- [Aufgaben]
A: Zähle alles auf, was Justizminister Kutschaty laut dem Text über die Staatsanwaltschaft Duisburg tut oder erklärt.
B: Führe den Text über die Staatsanwaltschaft Duisburg nach seinem letzten Satz fort.

- [Textauszug]
┏━━

All diese Ungereimtheiten konnten NRW-Justizminister Kutschaty (SPD) nicht daran hindern, die Duisburger Staatsanwaltschaft in Schutz zu nehmen. Zweifel an der Unbefangenheit der Staatsanwaltschaft Duisburg seien völlig unbegründet, erklärte Kutschaty, während er gleichzeitig die Vorwürfe, die nach Rechtsbeugung und Strafvereitelung im Amt riechen, substanziell bestätigte. Kutschaty blieb im Amt, obwohl meines Erachtens ein Rücktritt fällig gewesen wäre, und der Strafverfolgungsbehörde, die den Verdacht nicht losgeworden ist, Ermittlungen bewusst verhindert zu haben, wurde bis heute das Verfahren nicht entzogen. Wenn eine Behörde wie die Staatsanwaltschaft Duisburg in Kürze also hingehen und Strafverfahren gegen eine Reihe von Personen eröffnen, Herrn Sauerland jedoch unbehelligt lassen sollte, dürfte sich der Hauch von Bananenrepublik in Duisburg festsetzen. Zur Erinnerung: den Ermittlern wurden die noch fehlenden Akten bei einer Tasse Kaffee im OB-Büro übergeben.

┗━━

- [Datenauszug]
┏━━

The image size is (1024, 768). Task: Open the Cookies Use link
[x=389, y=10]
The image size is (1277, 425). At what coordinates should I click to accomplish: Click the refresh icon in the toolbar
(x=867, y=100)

┗━━

- [Lösungen]
A:
- Er nimmt die Duisburger Staatsanwaltschaft in Schutz.
- Er erklärt Zweifel an der Unbefangenheit der Staatsanwaltschaft Duisburg für völlig unbegründet.
- Er bestätigt gleichzeitig die Vorwürfe substanziell.
- Er bleibt im Amt.

B:
Heute, also nach der Enthüllung in der SZ, zitiert Spiegel Online aus einem Schreiben des Anwalts des Duisburger „Panikforschers“ Schreckenberg, das am 8. November bei der Staatsanwaltschaft Duisburg einging. Der Professor für Physik von Transport und Verkehr, der möglicherweise zum Kreis der potenziell Beschuldigten gehören könnte, lässt darin behaupten, überhaupt nicht an der Planung der Loveparade beteiligt gewesen zu sein. Gewiss: in einer Situation, in der die Verantwortung zwischen den Beteiligten wie bei einem Schwarze-Peter-Spiel hin- und hergeschoben wird, empfiehlt es sich weder, Partei zu ergreifen, noch jede Äußerung einer Seite für bare Münze zu nehmen. Dennoch: wenn Schreckenberg behauptet, nicht zu den Sitzungen des Arbeitskreises Sicherheit eingeladen worden zu sein, wäre ihm das Gegenteil nur allzu leicht nachzuweisen. Schreckenberg habe „wiederholt und nachhaltig vor dem Karl-Lehr-Tunnel“, durch den sowohl die herein- als auch die herausströmenden Massen geleitet wurden, gewarnt, heißt es in der Stellungnahme des Anwalts. Dies dürfte Schreckenberg nachzuweisen haben. Wie auch immer, dem Fazit seines Anwalts wird man kaum widersprechen können: „Zusammenfassend kann man sagen, dass Nachfragen, Anregungen und Verbesserungsvorschläge nicht gewünscht waren.“

Letztlich hätten auch „Nachfragen, Anregungen und Verbesserungsvorschläge“ diese Katastrophe nicht verhindern können. Selbst ohne Kenntnis der Problematik des Karl-Lehr-Tunnels hätte jedem normalen Zeitungsleser klar sein können, dass nur ein Verzicht auf diese Veranstaltung hätte Menschenleben retten können. Ohne jede Hintergrundrecherche, allein auf Berichte der Lokalpresse gestützt, schrieb ich zwei Tage vor der Tragödie: Das, was sich am Samstag im Duisburger Kessel abspielen wird, geht letztlich auf das Konto des für diese Fehlplanung ungeheuren Ausmaßes Verantwortlichen. Es ist ohne Beispiel, dass Zehntausende, wenn nicht gar Hunderttausende – zumal noch von psychoaktiven Substanzen beeinflusste – Menschen abgedrängt, abgeblockt und eingekesselt werden müssen. Mir ist es egal, was unter diesen Umständen aus dem viel beschworenen Werbewert für die Stadt Duisburg wird. Ich hoffe und bete, dass die Zahl und die Schwere der Verletzungen im überschaubaren Rahmen bleiben werden, dass viele gesund, und dass alle überhaupt wieder nach Hause kommen werden.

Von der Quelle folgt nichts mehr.